▶ [Exercise aim]: Look for the line that has "Image resolution: width=1656" in the material below; please repeat it and every line after it, exactly, up to and including the line that has "Open Material properties tab icon", and nothing else.
Dataset entries section start
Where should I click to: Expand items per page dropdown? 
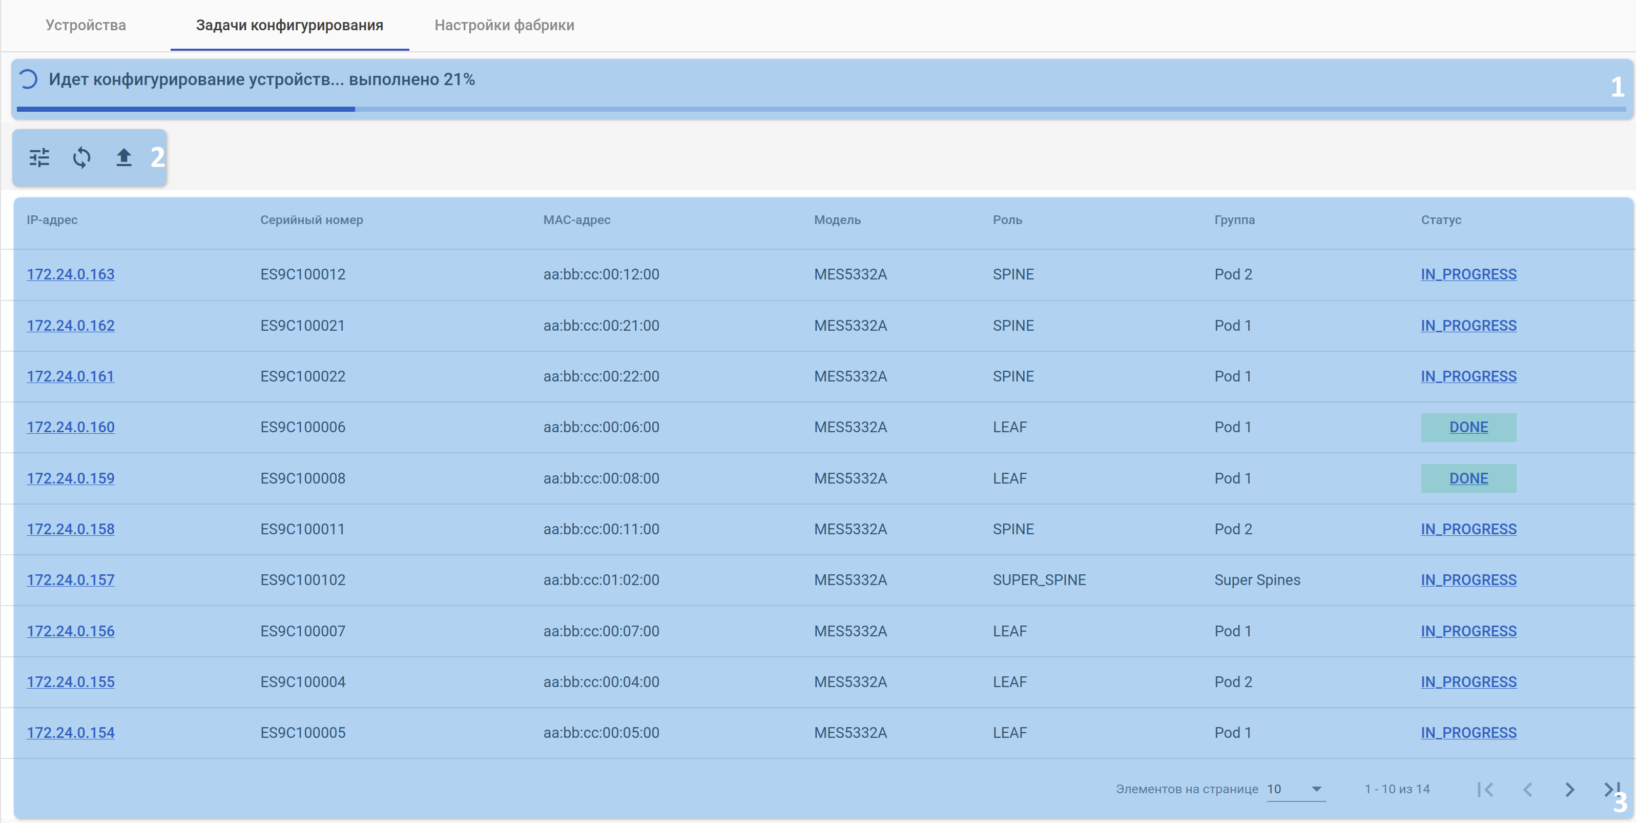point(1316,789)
Dataset entries section end
Dataset entries section start
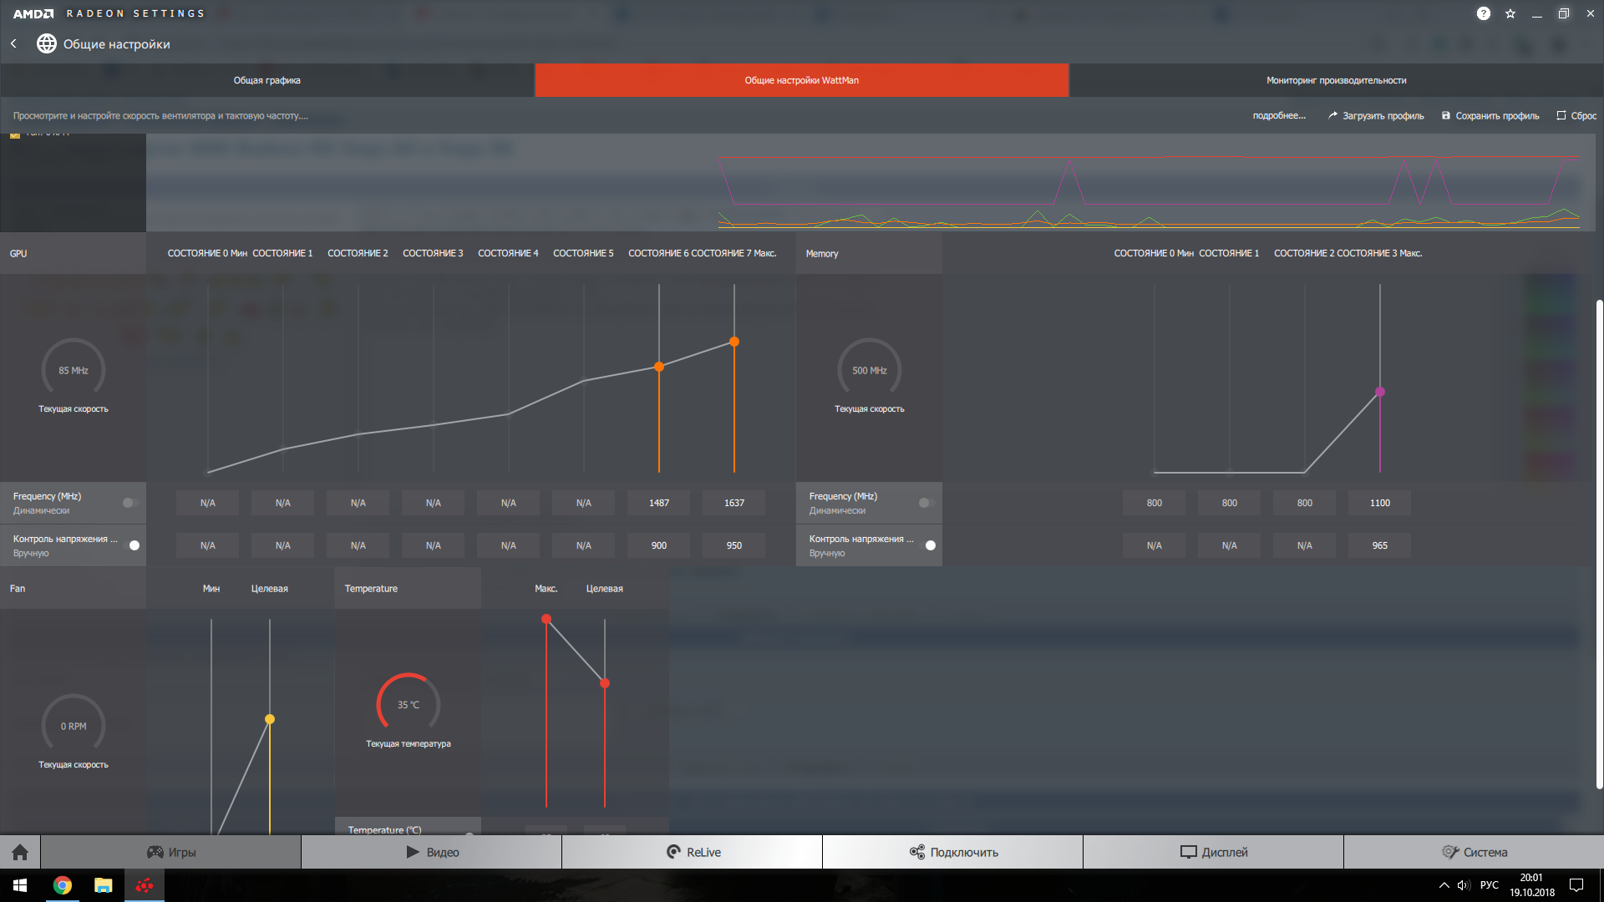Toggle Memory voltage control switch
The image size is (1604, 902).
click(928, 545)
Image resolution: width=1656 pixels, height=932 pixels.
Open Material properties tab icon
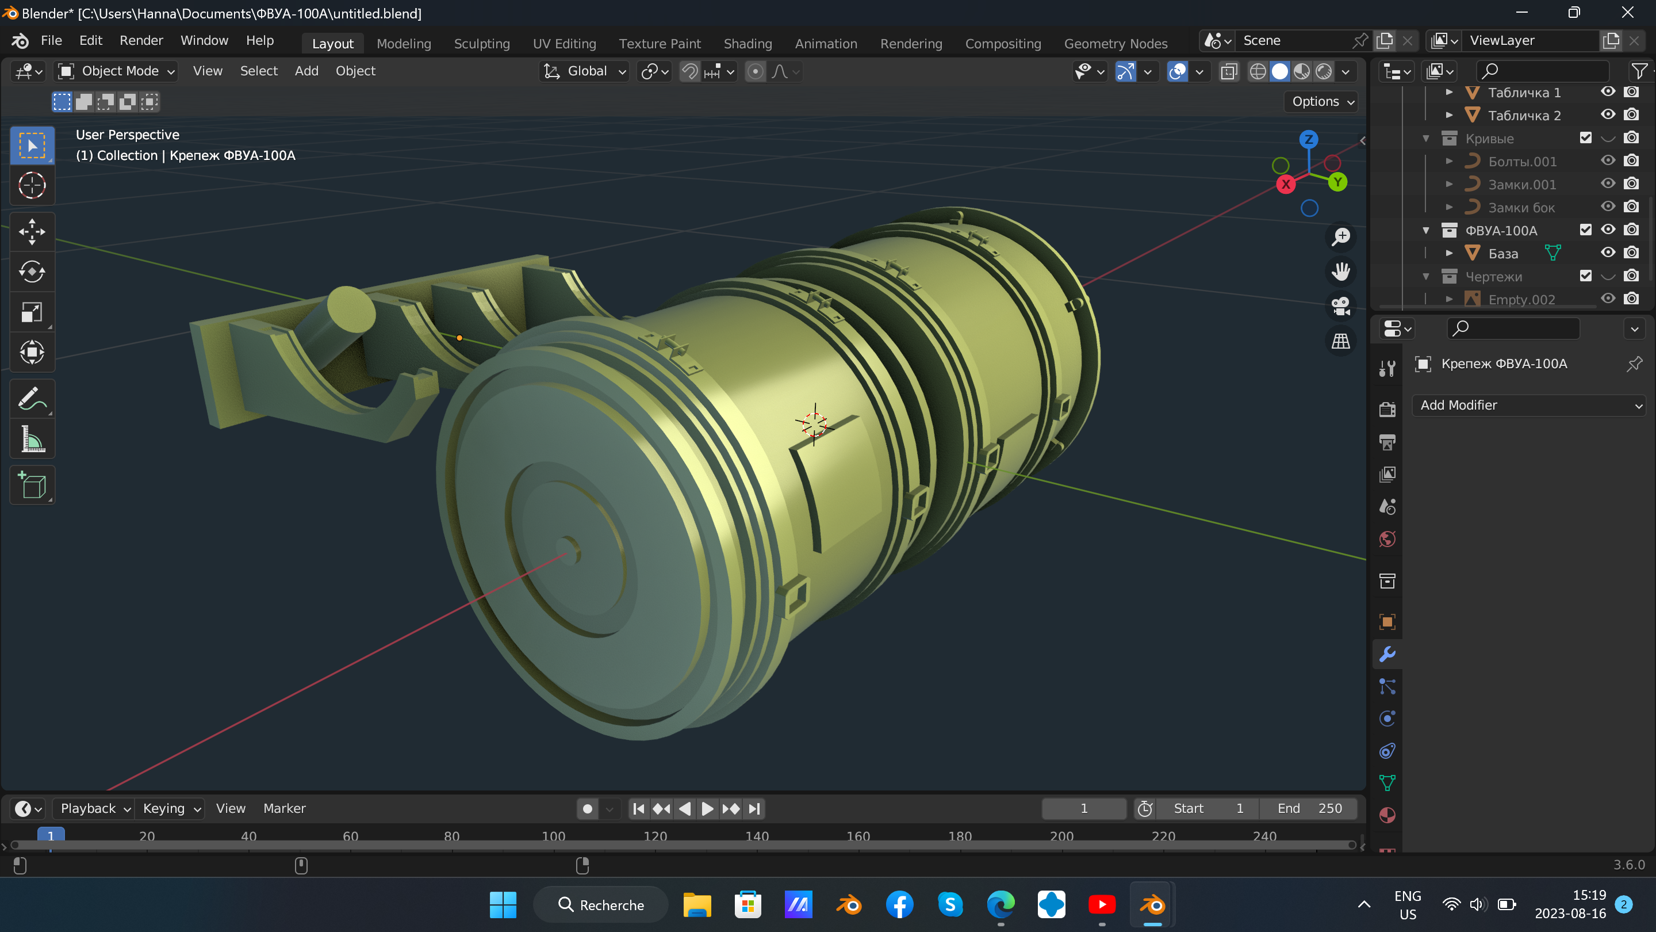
Dataset entries section end
▶ [Solution to this task]:
Image resolution: width=1656 pixels, height=932 pixels.
Open Material properties tab icon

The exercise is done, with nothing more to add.